New technologies are making buildings smarter, improving a company’s ability to create not only energy efficiencies but also operational efficiencies while enhancing resident comforts-something the 2017 NMHC/Kingsley Associates Resident Preferences Survey found residents increasingly expect.
But making decisions today for the future is increasingly challenging as more venture capital targets commercial real estate. There are a lot of exciting start-ups and cool technologies, but it’s important not to go down the rabbit hole without a strategy, according to a panel of industry experts at the 2018 NMHC Annual Meeting.
Cris Sullivan, EVP and COO of Gables Residential explained that “smart buildings” are their priority, but not in the traditional use of that term. “The most important thing we can do as developers as we look at future product is ensure our building envelopes won’t attenuate signals,” she said.
“Smart business and smart data only work if we design building envelopes that allows signals to penetrate them,” she added.
Scott Wesson, SVP and CIO for UDR, presented two options for firms in developing their smart home strategies-make it an efficiency play to protect the asset’s value or make it all about customer service. Firms need to decide whether they want to deliver buildings where residents can add their own smart home technology or do they want to build out smart units with a back-end network.

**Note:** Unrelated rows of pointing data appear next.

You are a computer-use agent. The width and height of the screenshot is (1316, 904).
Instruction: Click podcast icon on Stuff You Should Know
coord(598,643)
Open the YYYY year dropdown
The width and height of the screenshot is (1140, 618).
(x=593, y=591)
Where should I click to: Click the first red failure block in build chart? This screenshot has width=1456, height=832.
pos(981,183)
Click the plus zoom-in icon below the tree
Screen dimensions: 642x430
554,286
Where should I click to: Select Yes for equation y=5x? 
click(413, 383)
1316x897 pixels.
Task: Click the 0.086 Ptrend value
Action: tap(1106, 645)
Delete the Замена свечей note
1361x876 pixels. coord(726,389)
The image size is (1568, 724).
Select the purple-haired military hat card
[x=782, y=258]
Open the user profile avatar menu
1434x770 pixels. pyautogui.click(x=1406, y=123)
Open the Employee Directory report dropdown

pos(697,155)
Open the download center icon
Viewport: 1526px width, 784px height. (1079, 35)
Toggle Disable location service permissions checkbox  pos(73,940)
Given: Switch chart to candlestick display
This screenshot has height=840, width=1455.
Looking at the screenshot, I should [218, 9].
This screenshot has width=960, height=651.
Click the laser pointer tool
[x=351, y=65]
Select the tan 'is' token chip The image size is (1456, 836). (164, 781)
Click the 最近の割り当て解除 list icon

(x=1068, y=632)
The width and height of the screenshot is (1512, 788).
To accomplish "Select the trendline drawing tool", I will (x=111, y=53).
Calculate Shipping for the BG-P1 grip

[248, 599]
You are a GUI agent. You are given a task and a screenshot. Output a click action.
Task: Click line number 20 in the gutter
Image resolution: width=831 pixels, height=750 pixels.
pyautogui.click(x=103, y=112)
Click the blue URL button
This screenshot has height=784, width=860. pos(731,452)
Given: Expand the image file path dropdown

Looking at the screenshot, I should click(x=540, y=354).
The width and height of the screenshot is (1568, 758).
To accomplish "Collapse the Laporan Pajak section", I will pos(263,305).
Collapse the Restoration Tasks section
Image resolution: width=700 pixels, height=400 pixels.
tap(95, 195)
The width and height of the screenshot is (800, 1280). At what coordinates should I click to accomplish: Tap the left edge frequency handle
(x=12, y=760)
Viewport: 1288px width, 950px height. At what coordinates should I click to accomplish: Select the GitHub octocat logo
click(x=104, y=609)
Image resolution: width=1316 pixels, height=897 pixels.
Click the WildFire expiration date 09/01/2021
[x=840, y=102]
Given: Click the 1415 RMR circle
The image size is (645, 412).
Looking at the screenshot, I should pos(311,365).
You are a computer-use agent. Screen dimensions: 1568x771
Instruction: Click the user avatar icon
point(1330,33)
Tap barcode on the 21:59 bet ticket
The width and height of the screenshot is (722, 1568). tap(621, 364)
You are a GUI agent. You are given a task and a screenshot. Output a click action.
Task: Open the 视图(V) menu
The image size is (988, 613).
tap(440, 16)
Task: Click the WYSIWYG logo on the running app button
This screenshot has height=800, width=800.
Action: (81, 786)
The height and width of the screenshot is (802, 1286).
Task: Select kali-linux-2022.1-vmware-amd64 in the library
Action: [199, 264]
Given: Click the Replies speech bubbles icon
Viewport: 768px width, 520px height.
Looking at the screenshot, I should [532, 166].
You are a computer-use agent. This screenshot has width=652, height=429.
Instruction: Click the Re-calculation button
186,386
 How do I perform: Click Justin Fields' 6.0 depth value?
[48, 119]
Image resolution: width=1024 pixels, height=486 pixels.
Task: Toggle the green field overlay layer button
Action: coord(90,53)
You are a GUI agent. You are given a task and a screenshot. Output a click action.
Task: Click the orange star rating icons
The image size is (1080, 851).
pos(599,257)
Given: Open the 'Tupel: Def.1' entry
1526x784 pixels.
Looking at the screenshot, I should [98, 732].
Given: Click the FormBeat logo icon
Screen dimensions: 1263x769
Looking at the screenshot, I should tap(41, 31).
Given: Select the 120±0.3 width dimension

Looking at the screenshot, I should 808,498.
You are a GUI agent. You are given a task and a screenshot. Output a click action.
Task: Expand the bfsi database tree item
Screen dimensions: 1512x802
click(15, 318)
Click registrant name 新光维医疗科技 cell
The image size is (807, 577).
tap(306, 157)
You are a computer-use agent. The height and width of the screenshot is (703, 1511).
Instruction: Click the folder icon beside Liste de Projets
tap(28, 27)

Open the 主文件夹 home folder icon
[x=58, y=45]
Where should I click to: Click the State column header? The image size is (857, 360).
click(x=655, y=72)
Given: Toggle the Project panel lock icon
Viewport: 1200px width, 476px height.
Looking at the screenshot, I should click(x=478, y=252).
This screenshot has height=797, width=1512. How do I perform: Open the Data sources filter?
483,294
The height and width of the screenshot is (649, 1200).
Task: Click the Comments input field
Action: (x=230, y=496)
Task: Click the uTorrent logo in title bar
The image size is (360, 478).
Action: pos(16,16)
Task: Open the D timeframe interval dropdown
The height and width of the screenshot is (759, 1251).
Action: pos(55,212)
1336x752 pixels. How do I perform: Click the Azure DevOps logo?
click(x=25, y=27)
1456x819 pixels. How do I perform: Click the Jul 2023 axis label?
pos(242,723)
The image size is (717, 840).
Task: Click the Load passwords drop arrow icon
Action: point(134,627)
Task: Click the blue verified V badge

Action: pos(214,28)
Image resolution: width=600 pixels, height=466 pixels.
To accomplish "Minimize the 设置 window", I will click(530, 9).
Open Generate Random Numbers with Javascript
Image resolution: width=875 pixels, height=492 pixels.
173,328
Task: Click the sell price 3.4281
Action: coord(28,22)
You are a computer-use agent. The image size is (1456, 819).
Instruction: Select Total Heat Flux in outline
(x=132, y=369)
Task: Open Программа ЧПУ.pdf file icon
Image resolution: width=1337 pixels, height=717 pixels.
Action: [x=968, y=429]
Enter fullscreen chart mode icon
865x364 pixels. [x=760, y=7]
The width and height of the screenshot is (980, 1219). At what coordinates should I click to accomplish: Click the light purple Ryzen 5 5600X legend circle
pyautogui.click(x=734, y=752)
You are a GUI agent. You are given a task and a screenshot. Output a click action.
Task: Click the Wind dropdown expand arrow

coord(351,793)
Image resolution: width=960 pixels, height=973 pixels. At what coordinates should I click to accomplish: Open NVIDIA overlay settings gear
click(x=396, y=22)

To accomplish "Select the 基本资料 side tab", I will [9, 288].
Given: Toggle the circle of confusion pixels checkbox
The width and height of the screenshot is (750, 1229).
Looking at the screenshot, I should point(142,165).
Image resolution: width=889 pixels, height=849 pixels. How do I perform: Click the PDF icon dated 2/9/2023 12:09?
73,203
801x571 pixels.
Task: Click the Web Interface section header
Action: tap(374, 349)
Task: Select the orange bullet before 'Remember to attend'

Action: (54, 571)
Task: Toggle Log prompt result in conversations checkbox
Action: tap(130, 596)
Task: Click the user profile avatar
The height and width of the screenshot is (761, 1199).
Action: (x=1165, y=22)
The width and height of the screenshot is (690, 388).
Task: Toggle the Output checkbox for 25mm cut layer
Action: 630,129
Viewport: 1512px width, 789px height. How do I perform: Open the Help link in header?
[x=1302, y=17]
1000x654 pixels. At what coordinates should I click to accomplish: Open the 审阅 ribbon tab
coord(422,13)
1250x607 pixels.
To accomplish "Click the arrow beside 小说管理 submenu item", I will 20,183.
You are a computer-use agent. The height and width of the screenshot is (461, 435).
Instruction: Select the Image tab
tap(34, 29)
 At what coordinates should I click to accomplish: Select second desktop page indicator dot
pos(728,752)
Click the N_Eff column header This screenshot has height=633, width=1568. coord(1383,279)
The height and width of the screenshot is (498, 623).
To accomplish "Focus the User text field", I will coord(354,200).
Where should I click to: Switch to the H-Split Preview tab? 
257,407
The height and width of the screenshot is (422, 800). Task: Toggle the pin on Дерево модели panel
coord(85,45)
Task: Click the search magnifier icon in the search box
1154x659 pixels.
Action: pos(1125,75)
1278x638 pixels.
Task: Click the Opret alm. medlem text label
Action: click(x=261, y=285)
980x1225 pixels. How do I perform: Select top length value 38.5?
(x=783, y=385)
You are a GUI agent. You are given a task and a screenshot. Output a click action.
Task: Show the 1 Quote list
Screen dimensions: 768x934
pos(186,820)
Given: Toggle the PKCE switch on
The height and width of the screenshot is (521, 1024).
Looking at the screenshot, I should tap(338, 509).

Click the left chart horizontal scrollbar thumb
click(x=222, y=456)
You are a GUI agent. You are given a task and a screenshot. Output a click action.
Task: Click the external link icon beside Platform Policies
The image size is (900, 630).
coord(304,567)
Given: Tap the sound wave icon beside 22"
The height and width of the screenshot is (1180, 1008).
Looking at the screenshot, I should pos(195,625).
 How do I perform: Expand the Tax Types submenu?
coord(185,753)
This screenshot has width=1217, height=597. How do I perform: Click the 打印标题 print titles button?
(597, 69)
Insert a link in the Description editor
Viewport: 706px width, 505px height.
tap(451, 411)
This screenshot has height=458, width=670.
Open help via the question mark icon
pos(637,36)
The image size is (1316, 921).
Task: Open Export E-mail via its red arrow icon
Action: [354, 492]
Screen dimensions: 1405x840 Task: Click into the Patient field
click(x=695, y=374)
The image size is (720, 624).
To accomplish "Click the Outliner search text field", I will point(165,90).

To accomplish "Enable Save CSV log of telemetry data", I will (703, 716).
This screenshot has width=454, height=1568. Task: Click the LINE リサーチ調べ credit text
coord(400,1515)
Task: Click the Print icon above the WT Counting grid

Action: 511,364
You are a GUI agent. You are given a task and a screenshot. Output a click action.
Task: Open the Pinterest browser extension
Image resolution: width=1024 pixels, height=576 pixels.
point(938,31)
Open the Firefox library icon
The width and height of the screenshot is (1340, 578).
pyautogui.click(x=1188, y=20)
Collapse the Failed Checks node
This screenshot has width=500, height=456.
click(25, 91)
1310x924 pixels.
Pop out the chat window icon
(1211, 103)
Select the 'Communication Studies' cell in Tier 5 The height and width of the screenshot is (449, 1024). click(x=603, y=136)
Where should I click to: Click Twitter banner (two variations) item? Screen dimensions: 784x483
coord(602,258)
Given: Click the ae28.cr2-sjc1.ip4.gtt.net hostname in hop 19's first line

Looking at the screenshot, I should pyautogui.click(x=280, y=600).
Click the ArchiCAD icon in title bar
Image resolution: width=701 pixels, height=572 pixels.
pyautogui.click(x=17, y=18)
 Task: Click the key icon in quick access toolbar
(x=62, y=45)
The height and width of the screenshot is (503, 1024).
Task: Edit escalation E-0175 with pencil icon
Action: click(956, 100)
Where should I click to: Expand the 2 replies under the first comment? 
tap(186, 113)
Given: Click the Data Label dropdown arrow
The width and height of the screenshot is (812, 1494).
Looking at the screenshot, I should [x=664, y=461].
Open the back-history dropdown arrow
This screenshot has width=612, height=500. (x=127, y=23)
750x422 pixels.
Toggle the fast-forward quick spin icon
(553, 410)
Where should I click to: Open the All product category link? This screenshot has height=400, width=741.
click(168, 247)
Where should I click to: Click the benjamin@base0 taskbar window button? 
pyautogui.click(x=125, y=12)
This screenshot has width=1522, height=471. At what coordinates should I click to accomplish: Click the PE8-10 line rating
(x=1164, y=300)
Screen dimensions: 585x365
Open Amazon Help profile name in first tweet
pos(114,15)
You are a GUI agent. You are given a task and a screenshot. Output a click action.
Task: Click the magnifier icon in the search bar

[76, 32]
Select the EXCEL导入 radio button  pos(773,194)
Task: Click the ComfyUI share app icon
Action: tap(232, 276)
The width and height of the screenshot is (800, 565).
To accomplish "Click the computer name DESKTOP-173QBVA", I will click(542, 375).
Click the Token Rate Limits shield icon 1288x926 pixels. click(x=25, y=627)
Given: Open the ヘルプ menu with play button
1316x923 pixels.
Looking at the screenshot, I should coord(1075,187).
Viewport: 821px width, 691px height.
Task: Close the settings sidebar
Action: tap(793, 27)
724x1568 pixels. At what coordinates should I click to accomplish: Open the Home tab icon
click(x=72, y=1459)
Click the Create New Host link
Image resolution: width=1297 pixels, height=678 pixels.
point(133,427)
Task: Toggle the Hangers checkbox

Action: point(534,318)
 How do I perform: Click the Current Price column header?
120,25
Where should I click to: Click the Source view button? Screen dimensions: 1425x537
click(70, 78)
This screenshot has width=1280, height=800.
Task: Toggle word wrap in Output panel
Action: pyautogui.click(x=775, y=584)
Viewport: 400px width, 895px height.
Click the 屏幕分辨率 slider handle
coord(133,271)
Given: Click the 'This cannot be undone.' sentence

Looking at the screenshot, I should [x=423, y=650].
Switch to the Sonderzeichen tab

“In other words, figure out why you want to do this,” he said. “Is it for the firm or for the resident and then develop your strategies. In my experience firms that try to do both, do both poorly.”
Jay Hiemenez, president and CEO of Alliance Residential, pointed out that different properties may require different strategies. But all agreed that when residents have access to smart home amenities, they are likely to stay longer and pay more.
Both Sullivan and Hiemenez offered warnings, though. “Be thoughtful as you are setting up your contracts. When it doesn’t work, who gets the call?” said Sullivan. “Remember, your leasing agents are not software programmers.”
Beyond the properties, firms are increasingly adopting business information platforms to operate more efficiently. Marcie Williams, president of Rivergate KW Residential, said that understanding customers’ preferences and habits is where technology is headed. Wesson agreed, emphasizing the importance of customer insight data. He said UDR subscribed to the idea that further tightening the feedback loop of the information customers are throwing off will drive profitability.
Alliance Residential has 1.7 billion pieces of information, now we have to figure out what to do with it all, said Hiemenez. He believes the next phases of business information are predictive and prescriptive.
“The holy grail for property management business intelligence is overlaying our data with external data on market conditions to tell us how much we can push rents,” Sullivan added.
Technology may also be able to help with the industry’s number one management challenge: packages. “If the rate of package delivery continues, our properties are going to be mini storage that people happen to live in,” said Hiemenez.
We’ve learned a lot as an industry in the past few years, but the problem is evolving as people not only order more and more of their everyday needs online, but also increasingly also order oversized items that can’t be delivered to a locker.
Sullivan says the ultimate solution is to extricate property owners from these transactions altogether. Residents just want their packages and they want them delivered. Is there a design option that provides shippers with access to the unit that doesn’t involve them actually entering it? With better access control technology, that may be possible.
“Until then, we are talking about replacing pet parks on our roofs with drone parks,” joked Williams.